> [Required action] Provide only the number of lines in the listing that contain the word "OSTERN".
(Records supplied)
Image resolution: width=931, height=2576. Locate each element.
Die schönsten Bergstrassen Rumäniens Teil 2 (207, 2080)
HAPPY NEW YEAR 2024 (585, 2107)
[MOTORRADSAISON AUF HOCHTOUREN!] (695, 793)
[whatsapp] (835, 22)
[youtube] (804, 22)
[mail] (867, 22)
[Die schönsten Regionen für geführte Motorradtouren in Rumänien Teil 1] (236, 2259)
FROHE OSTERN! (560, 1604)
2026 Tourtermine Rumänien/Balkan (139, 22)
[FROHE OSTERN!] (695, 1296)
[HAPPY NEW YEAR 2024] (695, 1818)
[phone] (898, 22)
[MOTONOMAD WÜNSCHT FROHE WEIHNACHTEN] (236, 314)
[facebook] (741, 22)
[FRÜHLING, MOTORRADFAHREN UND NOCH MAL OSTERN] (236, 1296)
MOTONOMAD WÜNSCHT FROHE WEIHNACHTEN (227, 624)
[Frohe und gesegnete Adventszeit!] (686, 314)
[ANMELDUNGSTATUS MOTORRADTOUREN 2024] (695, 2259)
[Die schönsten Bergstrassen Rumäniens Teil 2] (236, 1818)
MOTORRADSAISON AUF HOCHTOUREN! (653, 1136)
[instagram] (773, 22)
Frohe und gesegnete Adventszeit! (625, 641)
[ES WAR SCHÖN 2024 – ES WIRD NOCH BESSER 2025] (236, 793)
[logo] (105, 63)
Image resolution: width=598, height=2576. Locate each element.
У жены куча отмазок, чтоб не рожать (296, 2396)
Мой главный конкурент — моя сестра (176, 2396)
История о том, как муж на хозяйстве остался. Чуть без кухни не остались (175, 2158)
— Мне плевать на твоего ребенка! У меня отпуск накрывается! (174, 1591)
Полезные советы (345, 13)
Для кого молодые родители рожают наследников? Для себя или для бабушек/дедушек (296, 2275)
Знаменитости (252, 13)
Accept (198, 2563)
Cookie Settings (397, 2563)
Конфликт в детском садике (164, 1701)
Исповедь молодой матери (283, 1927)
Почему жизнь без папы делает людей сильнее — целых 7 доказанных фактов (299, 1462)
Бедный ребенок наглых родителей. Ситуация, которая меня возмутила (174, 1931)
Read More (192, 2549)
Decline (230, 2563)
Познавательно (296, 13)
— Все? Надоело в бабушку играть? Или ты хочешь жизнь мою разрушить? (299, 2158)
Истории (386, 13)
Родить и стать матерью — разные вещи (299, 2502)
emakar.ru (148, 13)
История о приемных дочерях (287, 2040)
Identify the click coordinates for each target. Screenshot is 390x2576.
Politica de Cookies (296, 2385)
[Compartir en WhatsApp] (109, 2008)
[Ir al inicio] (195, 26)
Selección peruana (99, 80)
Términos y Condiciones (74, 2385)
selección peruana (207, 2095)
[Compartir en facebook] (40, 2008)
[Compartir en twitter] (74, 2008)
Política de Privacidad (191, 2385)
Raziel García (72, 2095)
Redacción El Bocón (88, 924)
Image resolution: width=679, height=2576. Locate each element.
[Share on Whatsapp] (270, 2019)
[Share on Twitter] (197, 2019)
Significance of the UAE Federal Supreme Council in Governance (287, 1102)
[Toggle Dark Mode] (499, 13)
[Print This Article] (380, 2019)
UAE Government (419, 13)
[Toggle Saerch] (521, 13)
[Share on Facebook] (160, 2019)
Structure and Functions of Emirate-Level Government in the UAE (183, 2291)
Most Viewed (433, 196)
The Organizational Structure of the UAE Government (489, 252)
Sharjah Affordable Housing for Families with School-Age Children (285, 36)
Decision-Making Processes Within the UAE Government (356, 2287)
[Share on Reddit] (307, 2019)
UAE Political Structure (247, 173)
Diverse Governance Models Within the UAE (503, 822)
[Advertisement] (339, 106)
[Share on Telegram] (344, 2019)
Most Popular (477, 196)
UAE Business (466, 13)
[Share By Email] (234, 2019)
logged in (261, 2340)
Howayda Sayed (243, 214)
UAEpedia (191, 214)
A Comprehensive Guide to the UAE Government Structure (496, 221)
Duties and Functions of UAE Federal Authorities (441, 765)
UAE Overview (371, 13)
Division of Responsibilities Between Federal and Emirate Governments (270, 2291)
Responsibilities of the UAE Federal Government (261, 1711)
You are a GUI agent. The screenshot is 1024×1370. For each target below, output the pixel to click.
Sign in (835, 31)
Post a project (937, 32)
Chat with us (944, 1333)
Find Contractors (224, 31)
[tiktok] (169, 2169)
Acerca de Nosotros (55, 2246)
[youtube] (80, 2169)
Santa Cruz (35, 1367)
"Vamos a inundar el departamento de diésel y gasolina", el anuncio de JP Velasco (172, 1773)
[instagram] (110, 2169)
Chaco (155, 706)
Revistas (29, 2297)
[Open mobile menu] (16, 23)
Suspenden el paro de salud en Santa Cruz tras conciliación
(End Records supplied)
> [Completed task] 3